Release Date: December 25, 2003.

In his book on the Civil War in popular culture, Causes Won, Lost, and Forgotten, Gary Gallagher argues that Cold Mountain is, in part, a revision of Gone with the Wind‘s take on Confederate women. I decided to focus on this as I re-watched the film for the first time since it came out in 2003. It didn’t take long for me to realize this is, in fact, the only way to watch Cold Mountain. This movie is all about the ladies.

The narrative is split between Ada Monroe’s (Nicole Kidman) travails in the fictional Appalachian town of Cold Mountain, North Carolina, and her beau Inman’s (Jude Law) desertion from the Confederate Army and journey home. While Inman’s odyssey is somewhat interesting, he himself is not. Inman is almost a completely passive and nondescript figure, and I didn’t feel like I knew much more about him at the end of the film than I did at the beginning. All I can say is that he loves Ada and—like all modern Confederate protagonists—hates slavery and has no sense of Confederate nationalism. His decision to desert drives the action but even that is in reaction to Ada’s constant epistolary pleas for him to do so.

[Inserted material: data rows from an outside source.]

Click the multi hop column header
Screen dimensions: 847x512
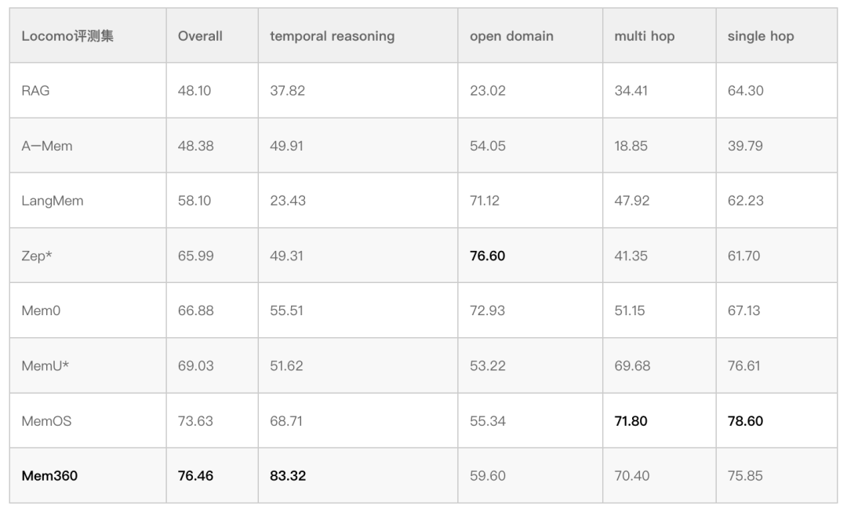coord(644,36)
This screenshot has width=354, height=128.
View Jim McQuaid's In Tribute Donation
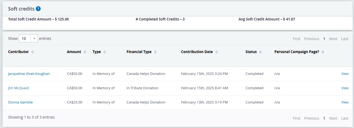click(x=345, y=88)
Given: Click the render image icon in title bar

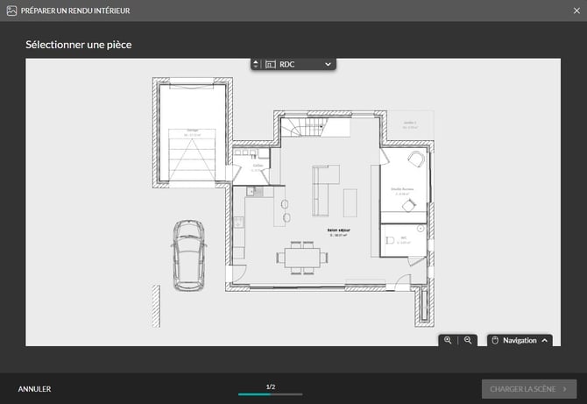Looking at the screenshot, I should pyautogui.click(x=11, y=11).
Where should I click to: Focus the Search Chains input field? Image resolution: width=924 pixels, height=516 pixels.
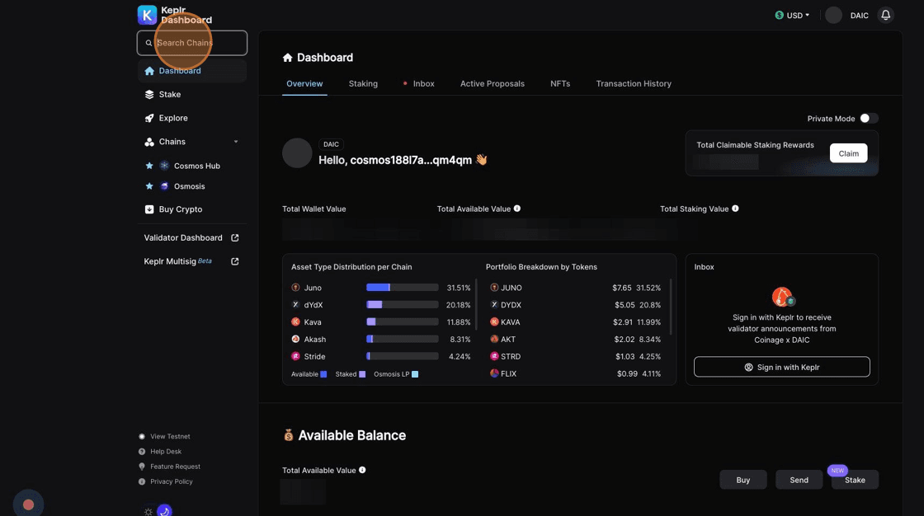tap(194, 43)
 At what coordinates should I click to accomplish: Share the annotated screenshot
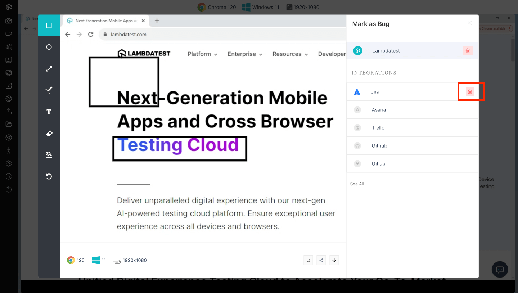pyautogui.click(x=321, y=260)
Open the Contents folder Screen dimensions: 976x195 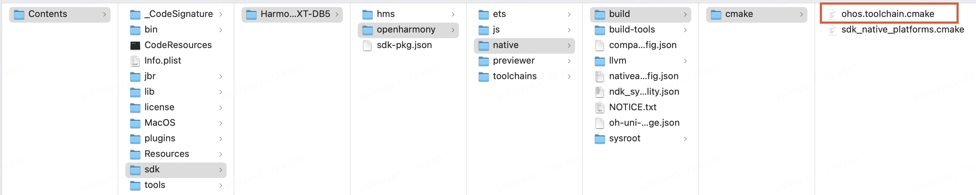point(60,14)
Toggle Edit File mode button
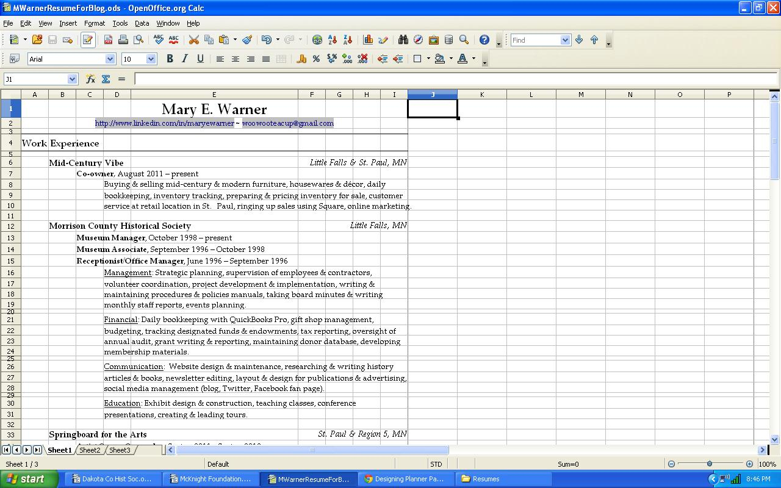Image resolution: width=781 pixels, height=488 pixels. tap(88, 40)

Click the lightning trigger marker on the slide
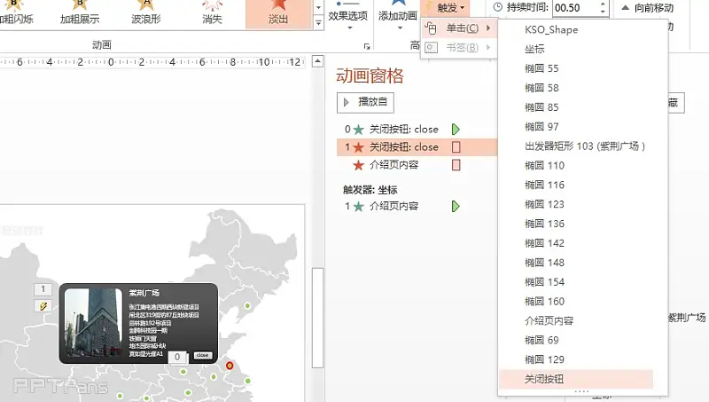pyautogui.click(x=43, y=306)
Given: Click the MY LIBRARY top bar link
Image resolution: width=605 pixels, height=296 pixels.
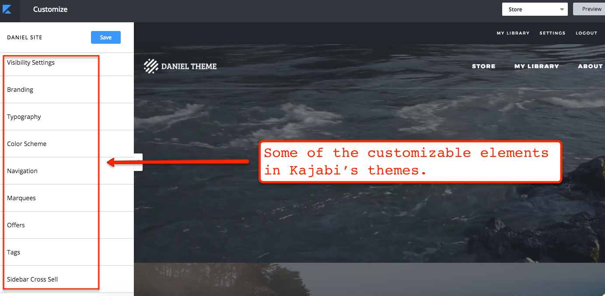Looking at the screenshot, I should pos(513,33).
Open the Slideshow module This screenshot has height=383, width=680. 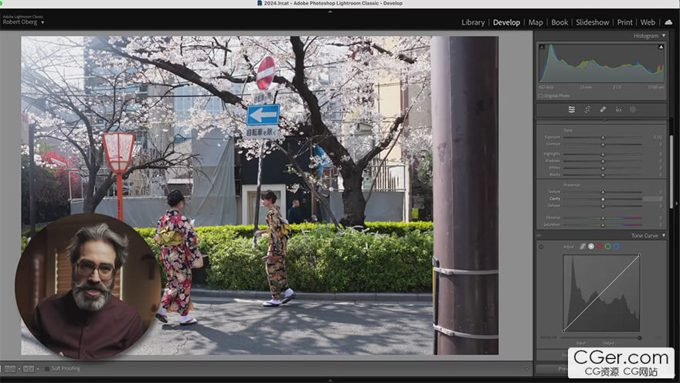tap(592, 22)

Ada, on the other hand, is a sort of anti-war neo-Scarlett O’Hara. She’s spent her life among the planter class, like Scarlett, but her father (Donald Sutherland) is not a planter nor does he appear to be a slaveholder (Ada mentions “the negroes” in an early scene but we never see them and they seem to vanish after the first act). Instead, he’s a preacher who takes her out of Charleston to Cold Mountain for unspecified health reasons and thereby forces Ada to reconcile her genteel manner with her new rugged, rural, and romanticized surroundings. The connection to O’Hara is made almost immediately, as Ada’s first act is to begin flirting with Inman on a dare in a very Scarlett-like fashion, but she’s soon both smitten and subdued by his unsophisticated manner. Her subsequent interactions with Ruby (Rene Zellweger, in a deservedly Oscar-winning performance), a poor local yeoman girl sent to help Ada manage her farm after her father dies, are similarly designed to contrast Ada’s overly-cultured lifestyle with the brutal but practical life of a Cold Mountain farmer. However, Ada develops a sense of self-awareness and independence much more quickly than Scarlett. When Ada starts working with Ruby, she declares that “pretty much everything to do with me” has no real purpose and that “this fence is the first thing I’ve ever done that might produce an actual result.”

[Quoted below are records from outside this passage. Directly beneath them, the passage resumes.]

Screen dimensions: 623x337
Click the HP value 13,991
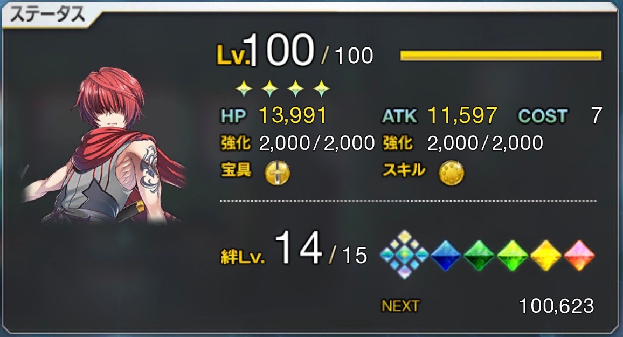(x=292, y=115)
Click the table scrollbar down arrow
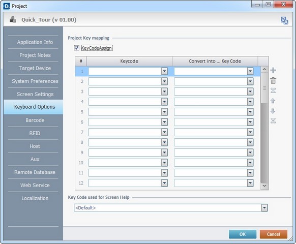This screenshot has height=244, width=296. (264, 186)
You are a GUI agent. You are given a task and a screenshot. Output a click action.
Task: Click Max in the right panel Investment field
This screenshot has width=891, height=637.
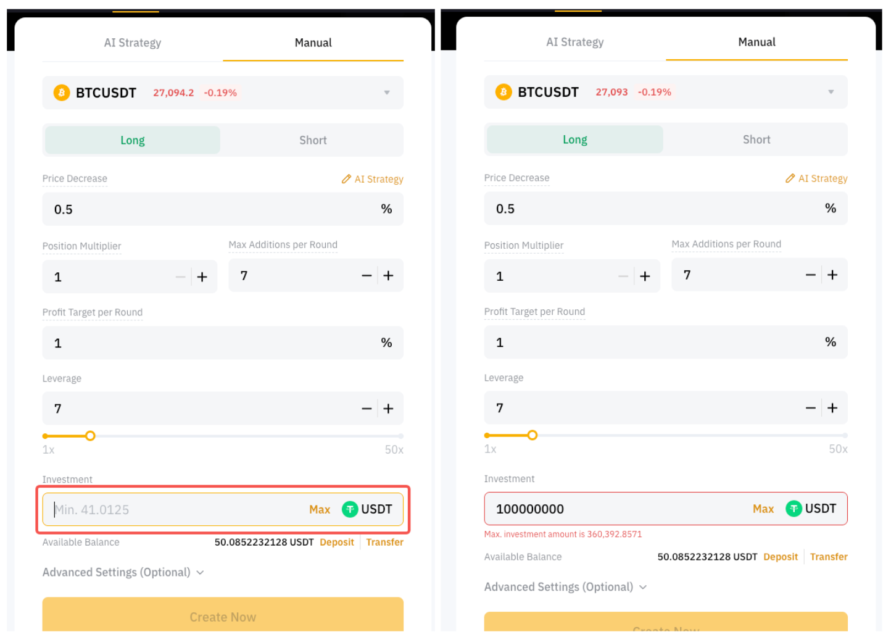pyautogui.click(x=763, y=509)
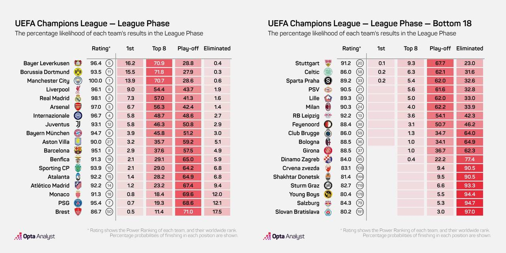Viewport: 506px width, 253px height.
Task: Click the Opta Analyst logo under right table
Action: tap(284, 236)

But what really stood out for me was the way every single woman in Cold Harbor opposes both the war and the Confederacy. I realize the film takes place in western North Carolina, where Confederate nationalism was always a little shaky, and during the period between the Battle of the Crater on July 30, 1864, and the next winter, when Confederate morale started to flag, but the fiery pro-Confederate women who appear repeatedly in primary sources and were revered by Confederate memorialists are entirely absent.

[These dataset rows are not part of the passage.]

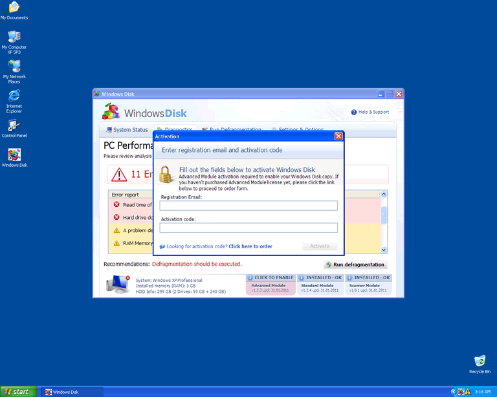
Task: Click the padlock icon in Activation dialog
Action: [x=166, y=175]
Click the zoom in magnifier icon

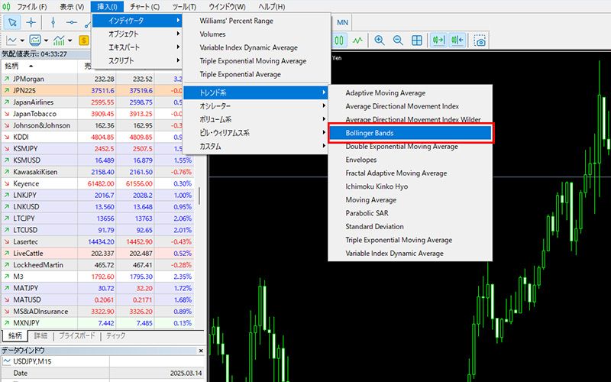(x=380, y=40)
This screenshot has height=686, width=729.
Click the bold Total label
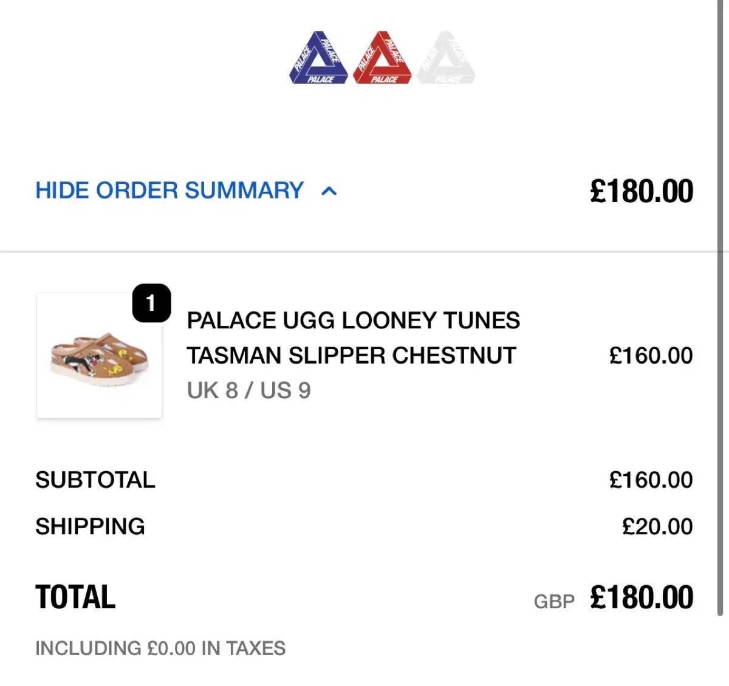[75, 597]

Three major female characters openly voice their opposition to the war. A single mother who lost her husband at Gettysburg, Sara (Natalie Portman) introduces herself by telling Inman, “If I had my way, they’d take metal altogether out of this world. Every blade, every gun.” Ada and her neighbor, Sally (Kathy Baker), are the only female characters we get to see when secession is declared and each reacts with dread. When Inman shows even the slightest interest in enlisting, Ada snidely asks him if he’s gotten “a tintype, with your musket and your courage on display?” Of course, Ruby gets the choicest lines, both conveying her disdain for the war and positioning warfare as a man’s game in which women have no interest. She best conveys these sentiments in a rightfully famous lament: “Every piece of this is man’s bullshit! They call this war a cloud over the land, but they made the weather. And then they stand in the rain and say, ‘shit it’s raining!'”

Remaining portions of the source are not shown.